- **Instructions**:
1 - Write out the stretch of the sickle cell disease FAQ from "It is blood" through "complications with sickle cell disease?".
2 - Answer these questions from the sickle cell disease FAQ:
(a) How is sickle cell disease passed on?
(b) What is the estimated life expectancy for women?
(c) Using phenotyped blood reduces the risk of what?
3 - Continue the sickle cell disease FAQ from where it stops.

- **Document excerpt**:

........

1. How do you get sickle cell disease?

Sickle cell disease is not contagious. It is passed on through the genes of both parents.

  1. Is sickle cell anemia a death sentence?

No. Nowadays, with the improvement of treatments, life expectancy has increased considerably. It is estimated at 50 years for men and over 60 years for women.

  1. What are healthy habits for living with sickle cell disease?
  • Hydration: Drink, drink, drink
  • Be disciplined and keep up with your treatments and medical appointments
  • Relaxing and managing stress
  1. What medications are most commonly used in the management of sickle cell disease?
  • Hydroxiyurea
  • L-Glutamine
  • Oxbryta
  • Adakveo
  • Penicillin
  1. What is phenotyped blood, and why is it important in the care of sickle cell disease?

It is blood that is closest to the recipient’s blood type. Using phenotyped blood reduces the risk of adverse transfusion events and the development of antibodies.

  1. What are the possible complications with sickle cell disease?

........

- **Information supplied**:
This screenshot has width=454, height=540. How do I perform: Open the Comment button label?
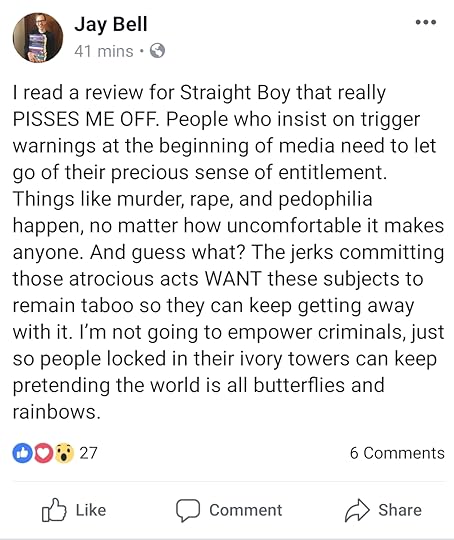pos(246,510)
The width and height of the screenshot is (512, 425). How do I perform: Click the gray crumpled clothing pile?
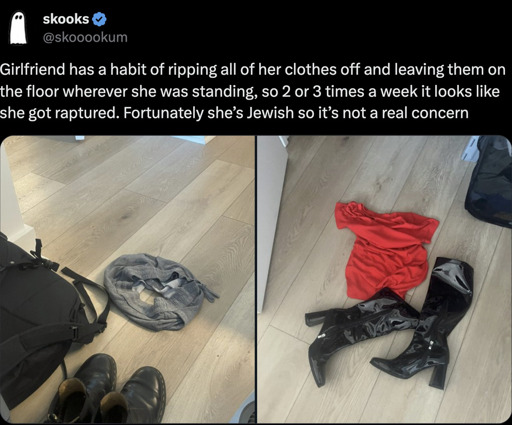pos(159,291)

........

- **Answers to this exercise**:
1 -
It is blood that is closest to the recipient’s blood type. Using phenotyped blood reduces the risk of adverse transfusion events and the development of antibodies.

  1. What are the possible complications with sickle cell disease?

2 -
(a) Through the genes of both parents.
(b) Over 60 years.
(c) Adverse transfusion events and the development of antibodies.

3 -
Necrosis, stroke at any age, heart failure, kidney failure), leg ulcers, anemia, pain crises.

  1. Why is it important to know your sickle cell status?

This allows you to make informed decisions when it comes to having children. This means that you can limit the risk of having children with sickle cell disease.

  1. What are the different types of sickle cell disease??
  • Hemoglobin SS disease
  • Hemoglobin SC disease
  • Hemoglobin SB+ (beta) thalassemia
  • Hemoglobin SB 0 (Beta-zero) thalassemia
  • Hemoglobin SD, hemoglobin SE, and hemoglobin SO
  1. Where is sickle cell anemia most prevalent in the world?
  • Sub-Saharan Africa
  • Saudi Arabia
  • Caribbean
  • Mediterranean
  • Middle East
  • South America
  • Central America
  • South East Asia
  1. When is Sickle Cell Disease Awareness Day??

In 2008, the World Health Organization (WHO) declared June 19 as World Sickle Cell Day.

  1. What is the sickle cell trait?

A person has the sickle cell trait when he or she inherits a normal hemoglobin gene (A) from one parent and an altered gene from the other (S).
The person is then said to be a carrier of the trait but is not sick.

  1. Is there a cure for sickle cell disease?

Yes, the only cure is a bone marrow transplant, which has to be done with a compatible donor.

  1. How can sickle cell disease affect a child’s social development?

Sickle cell disease causes many social and psychological problems that need to be addressed with adequate care and support. Issues frequently encountered include enuresis, depression, school absenteeism and deteriorating school performance.

  1. How can sickle cell disease affect puberty?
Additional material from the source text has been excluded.